OBJECTIVES: The incorporation of thiourethane-based oligomeric additives into resin composite formulations leads to improvement in mechanical properties and reduction in polymerization stress, but may increase viscosity. The objective of this study was to functionalize filler particle surfaces with thiourethane silane molecules and determine the impact of the inorganic filler loading and surface treatment on the behavior of experimental resin composites with systematically-varied organic matrices. METHODS: Thiourethane oligomer was synthesized de novo, and grafted to the surface of 0.7um barium glass. BisGMA and TEGDMA (BT) were combined (at 30:70, 50:50 or 70:30 wt%) to 50 or 75 wt% of methacrylate (MA-Sil - control) or thiourethane-silanized (TU-Sil) particles. Composites were made polymerizable by the addition of 0.2 wt% BAPO and 0.05 wt% BHT was added as inhibitor. A mercury arc lamp (320-500 nm) at 800 mW/cm2 was used for all curing procedures. Kinetics of polymerization was assessed by near-IR spectroscopy in real time. Polymerization stress was determined with a cantilever system in real time (Bioman). Flexural modulus and strength were determined in 3-point bending (25x2x2 mm). Water sorption and solubility and film thickness were tested according to ISO 4049. Polymeric network characteristics were analyzed by dynamic mechanical analysis (DMA). Data was analyzed with two-way ANOVA/Tukey's test (95%). RESULTS: Viscosity increased with the increase in BisGMA and/or filler amounts. Overall, TU-Sil containing composites showed delayed vitrification and higher final DC. Filler concentration did not affect DC neither flexural strength.
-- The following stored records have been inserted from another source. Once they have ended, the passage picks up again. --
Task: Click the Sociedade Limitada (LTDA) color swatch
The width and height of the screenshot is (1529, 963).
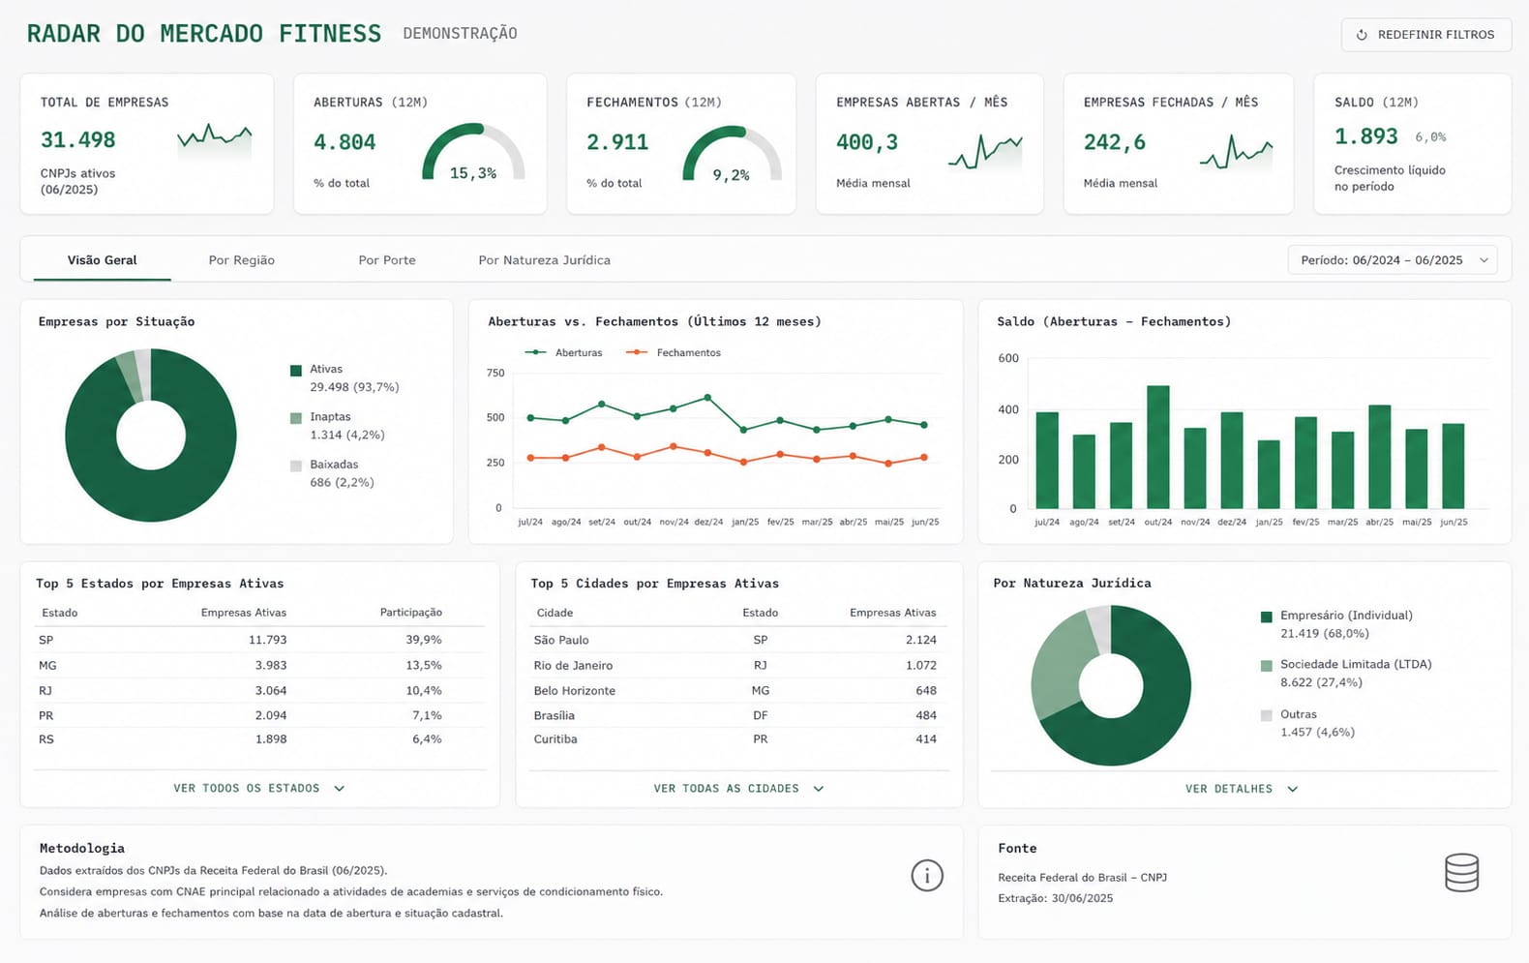Action: (1267, 666)
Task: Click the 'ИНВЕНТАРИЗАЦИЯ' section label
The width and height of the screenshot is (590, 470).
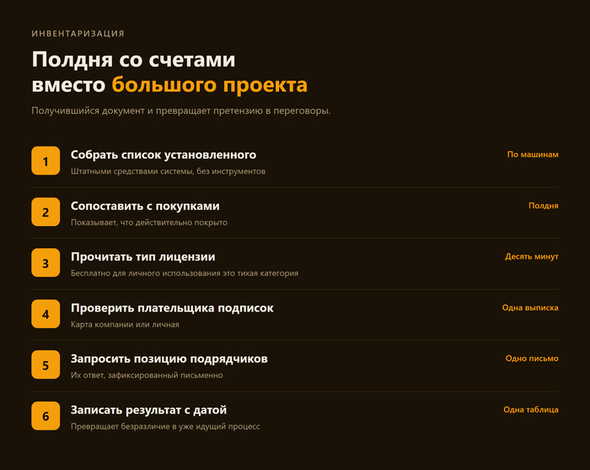Action: coord(78,34)
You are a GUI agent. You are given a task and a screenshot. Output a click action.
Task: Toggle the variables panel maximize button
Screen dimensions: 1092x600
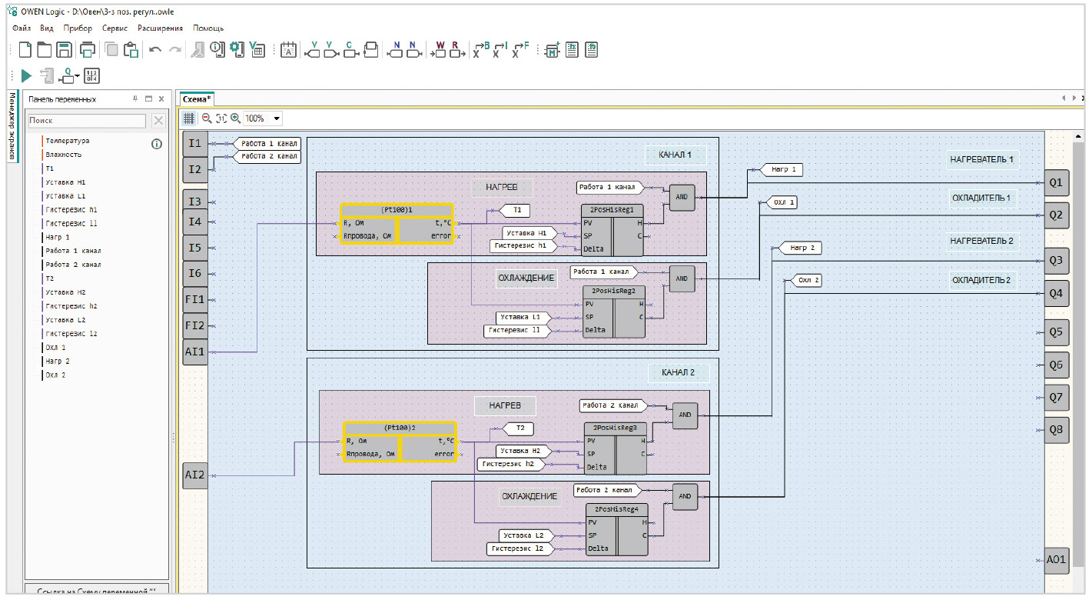(149, 99)
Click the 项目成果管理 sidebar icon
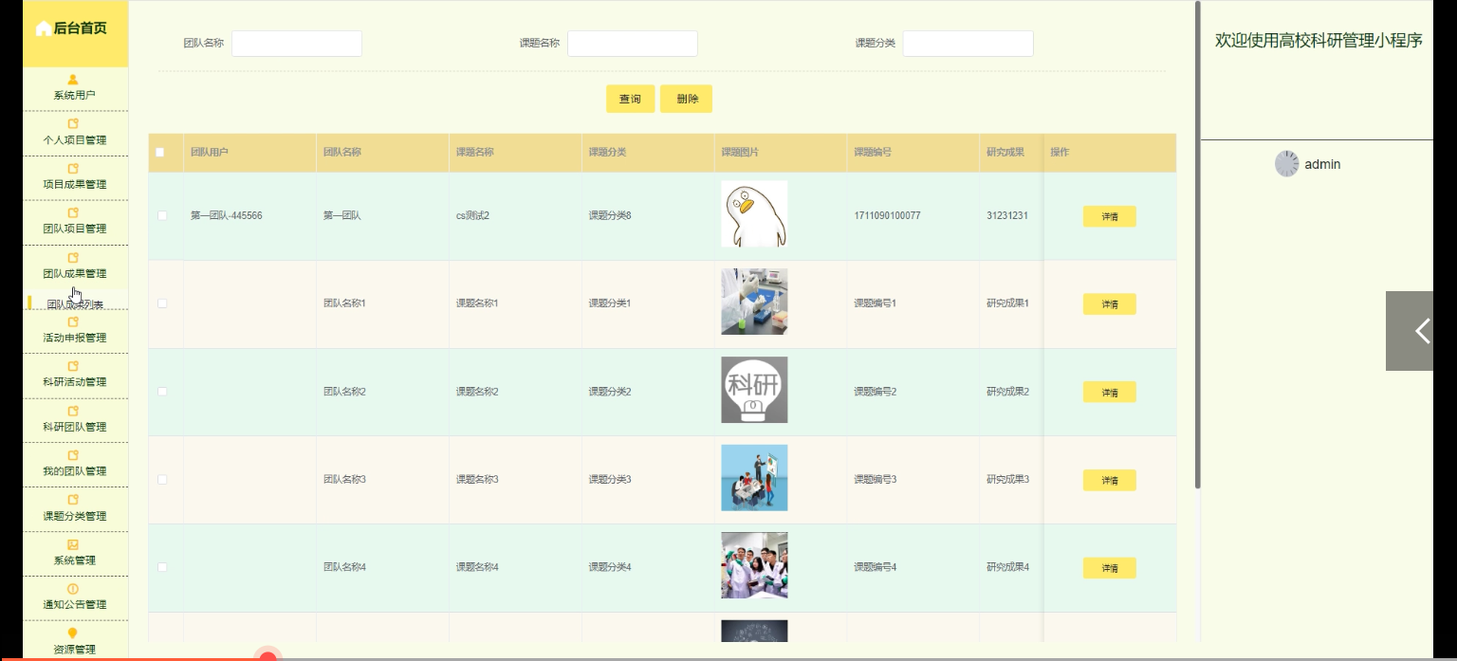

DC decreased with increasing BisGMA content. Polymerization stress reduced and flexural modulus increased for higher filler content, especially for formulations containing TU-Sil particles. The water stability was positively affected by the increase in amount of BisGMA and inorganic filler particles. In terms of polymeric network, the addition of TU-Sil particles increased the Tg and decreased the E' and cross-link density. CONCLUSIONS: With the exception of flexural modulus, all tested properties were significantly impacted by the matrix viscosity and/or the addition of TU-Sil filler particles. In general, the use of thiourethane oligomers as a silane coupling agent was able to reinforce the materials and reduce the polymerization stress without negatively affecting the viscosity of the system.